In 1847, George Cruikshank, a British artist and temperance activist, created a series of sequential illustrations entitled "The Bottle," which became so popular that printers could not keep up with the demand. The eight plates depict the devastating effects of alcoholism on a middle-class family. The narrative begins with a comfortable domestic scene and progressively shows the family's descent into poverty and tragedy. The father's drinking leads to job loss, domestic violence, the selling of household items, and his children's deterioration into poverty and crime. The series culminates in the father killing his wife in a drunken rage and ultimately going insane.

Cruikshank created this temperance-themed artwork to promote abstinence from alcohol during Britain's growing temperance movement. Followed by another series, the "Drunkards' Children," “The Bottle” is an example of the common theme in all temperance literature and art, showing the progressive nature of alcoholism and alcohol's ability to reduce prosperous individuals to the ruined condition that became the stereotyped image of the alcoholic. 

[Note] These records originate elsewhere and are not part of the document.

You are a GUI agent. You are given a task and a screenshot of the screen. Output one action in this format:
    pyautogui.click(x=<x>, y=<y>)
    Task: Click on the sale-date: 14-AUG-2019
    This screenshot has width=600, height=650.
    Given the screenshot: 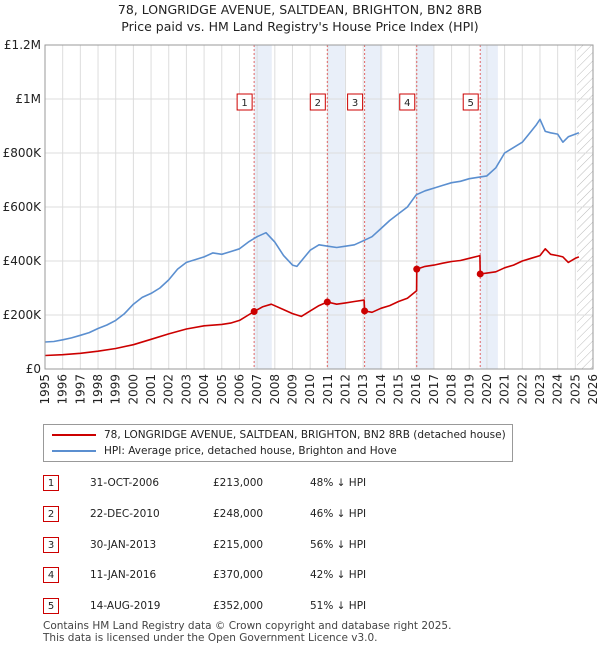 What is the action you would take?
    pyautogui.click(x=126, y=606)
    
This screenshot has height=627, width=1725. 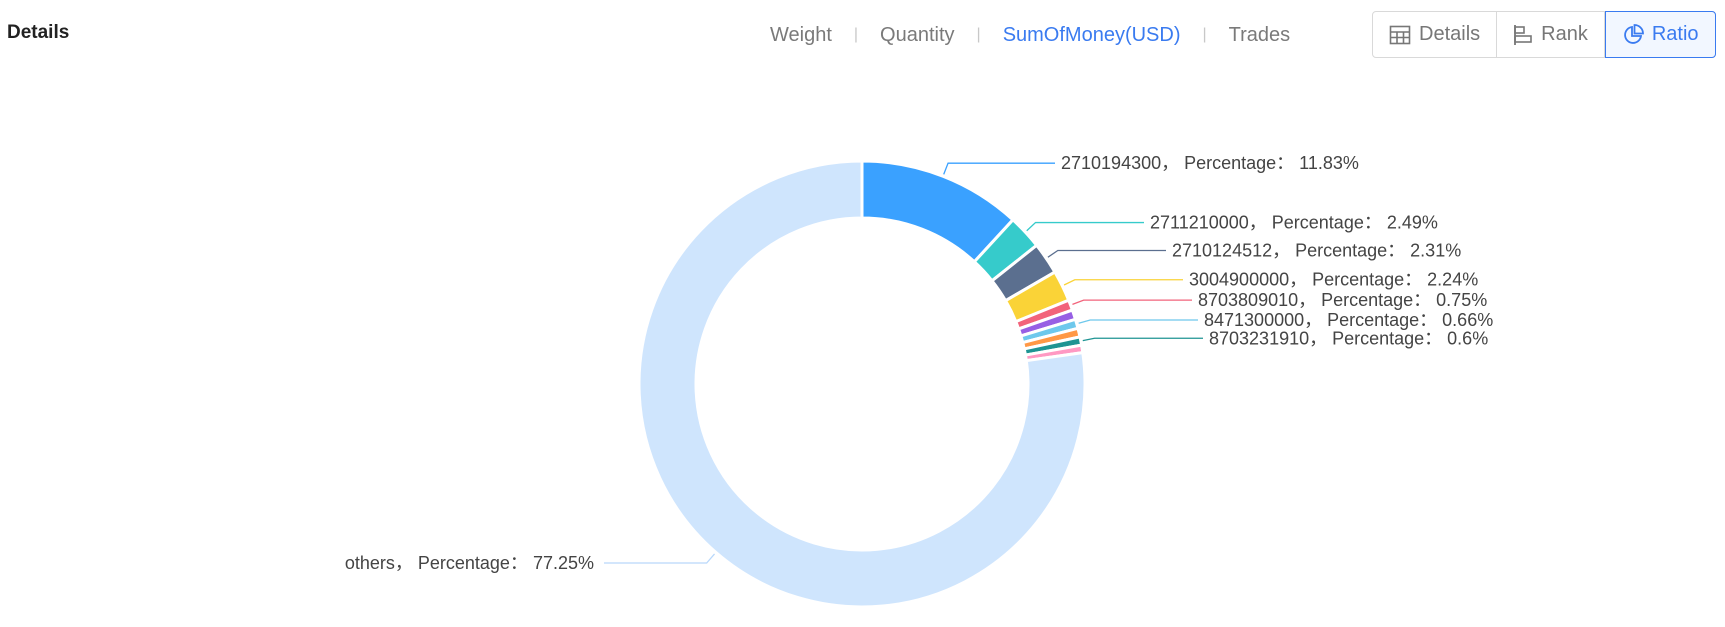 I want to click on tab-quantity: Quantity, so click(x=918, y=35).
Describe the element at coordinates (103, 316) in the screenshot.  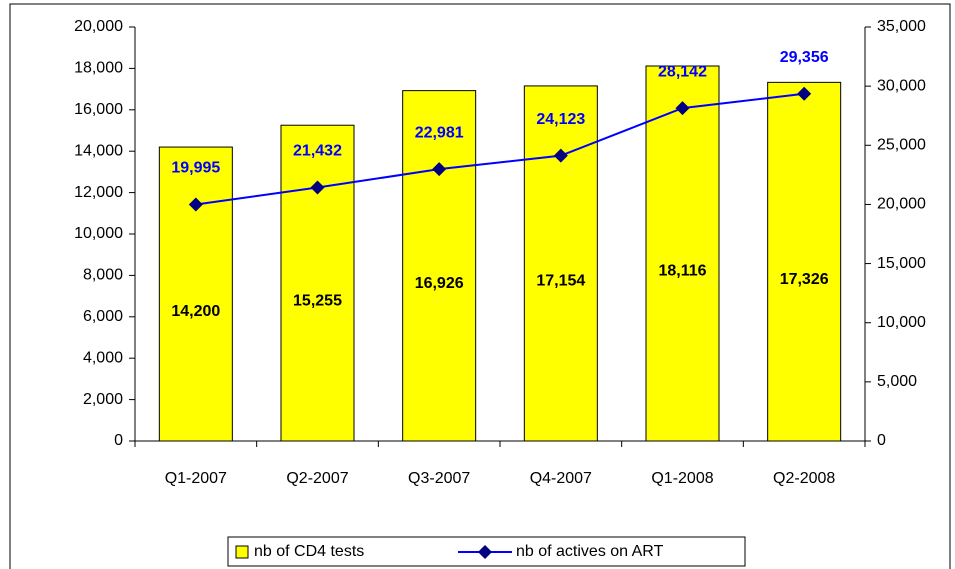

--Adapted from A discussion leader's guide to Temperance Tales and the Alcoholic: Creation of a stereotype, 1850-1930

The eight plates served as an illustration for the article “GEORGE CRUIKSHANK. The Evils of Drunkenness as Sketched by George Cruikshank. With Reproductions of his Etchings The Bottle and The Drunkard’s Children” written by Mark Keller, published in the Quarterly Journal of Studies on Alcohol in 1944, Vol.5 (3), p. 483-504 as part of the Classics of Alcohol Literature series. The plates used to create these reproductions were from the collection of the Sterling Memorial Library, Yale University.